Moving onto solid ground
By Bonnie J. Yocum The Daily News

Rising from the dust of the Aldercrest demolition project, more than a dozen reusable homes will be moved out of the disaster area and onto solid ground.

This week, workers from Robert Weber Housemoving uprooted an abandoned blue rambler at 508 Grim Road and moved it to a vacant lot at South 10th Avenue and Elm Street in Kelso.

Using steel beams, a broad, flat dolly, a 1953 Korean War tank retriever and a few more trucks, Bob Weber and a crew of five rolled the 1,600-square-foot, 40-ton house down Kelso's hilly east end and onto a vacant lot.

"It's kind of weird that someone else will live in my house," said Kay Gunter, who lived in the home for 17 years.

"It's all a bittersweet thing. It's more bitter than sweet."

Gunter said she and some of her Aldercrest neighbors would have moved their homes if they could. "They never even suggested that as an option for us," she said.

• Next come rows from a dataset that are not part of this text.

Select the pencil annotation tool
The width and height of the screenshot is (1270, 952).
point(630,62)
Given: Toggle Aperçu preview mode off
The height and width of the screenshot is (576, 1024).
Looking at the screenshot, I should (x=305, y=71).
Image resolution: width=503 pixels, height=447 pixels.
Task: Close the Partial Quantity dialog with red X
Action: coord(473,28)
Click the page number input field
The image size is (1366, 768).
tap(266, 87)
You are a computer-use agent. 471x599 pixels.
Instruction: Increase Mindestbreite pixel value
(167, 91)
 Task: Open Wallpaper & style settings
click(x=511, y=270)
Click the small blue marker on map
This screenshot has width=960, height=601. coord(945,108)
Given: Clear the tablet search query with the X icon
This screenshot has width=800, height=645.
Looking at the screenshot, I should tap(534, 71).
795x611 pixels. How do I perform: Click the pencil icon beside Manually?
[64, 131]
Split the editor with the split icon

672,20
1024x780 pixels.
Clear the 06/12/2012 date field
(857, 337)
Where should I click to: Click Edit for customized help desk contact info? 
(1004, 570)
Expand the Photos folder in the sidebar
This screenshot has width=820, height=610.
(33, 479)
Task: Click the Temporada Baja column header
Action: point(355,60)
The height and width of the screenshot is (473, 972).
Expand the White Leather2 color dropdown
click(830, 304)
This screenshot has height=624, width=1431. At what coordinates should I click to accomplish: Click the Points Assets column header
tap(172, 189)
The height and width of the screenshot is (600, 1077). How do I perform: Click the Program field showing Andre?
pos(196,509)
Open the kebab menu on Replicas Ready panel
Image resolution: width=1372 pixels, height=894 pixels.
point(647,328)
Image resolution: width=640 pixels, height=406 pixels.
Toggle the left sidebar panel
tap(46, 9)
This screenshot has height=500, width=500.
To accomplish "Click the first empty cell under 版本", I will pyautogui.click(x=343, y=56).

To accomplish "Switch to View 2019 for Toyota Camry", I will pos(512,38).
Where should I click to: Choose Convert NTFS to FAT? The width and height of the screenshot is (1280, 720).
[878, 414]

Residents were told house movers wouldn't be able to navigate steep, winding Grim Road, she said. "It wasn't an option at all, so I guess it's strange to think that it's being moved somewhere else. I guess I thought it was one of the ones that was going to be torn down."

Weber, who runs the moving company, bought the house and owns the lot it sits on now. He'll rescue at least one other condemned home from Azalea Court this month and place it next to the first. He plans to renovate the houses and sell or rent them.

Weber bought the houses for $1,000 each from Anderson Environmental Co., the contractor hired by the City of Kelso to demolish 126 Aldercrest homes. Kelso bought the houses from residents for 38 cents on the dollar with federal disaster assistance money.

It costs between $15,000 and $20,000 to move the houses, and Weber said he'll be able to sell them for about $100,000. With the arrangement, Anderson Environmental saves up to $5,000 because it doesn't have to crush the homes and haul them away. Weber gets a healthy real-estate investment. And a perfectly good house doesn't take up space in a landfill.

"Instead of putting it in the garbage dump, it can still be recycled, reused," said Weber, who has been moving homes in the region for 26 years. Two Oregon house-moving companies also are saving some of the neighborhood's houses. Together, the three companies will relocate about 15 Aldercrest houses.

Anderson Environmental is wrapping up Phase Two of the demolition, in which 49 houses were removed. About 50 houses remain to be demolished in the Aldercrest neighborhood, which started moving in 1998 and became the nation's second-worst slide disaster.

"It has just bothered all of us to see these beautiful homes tore up," said John Coleman, one of 11 remaining residents. "It's a shame that all of them couldn't have been carted off and used somewhere. I think it's good that somebody is taking advantage of it."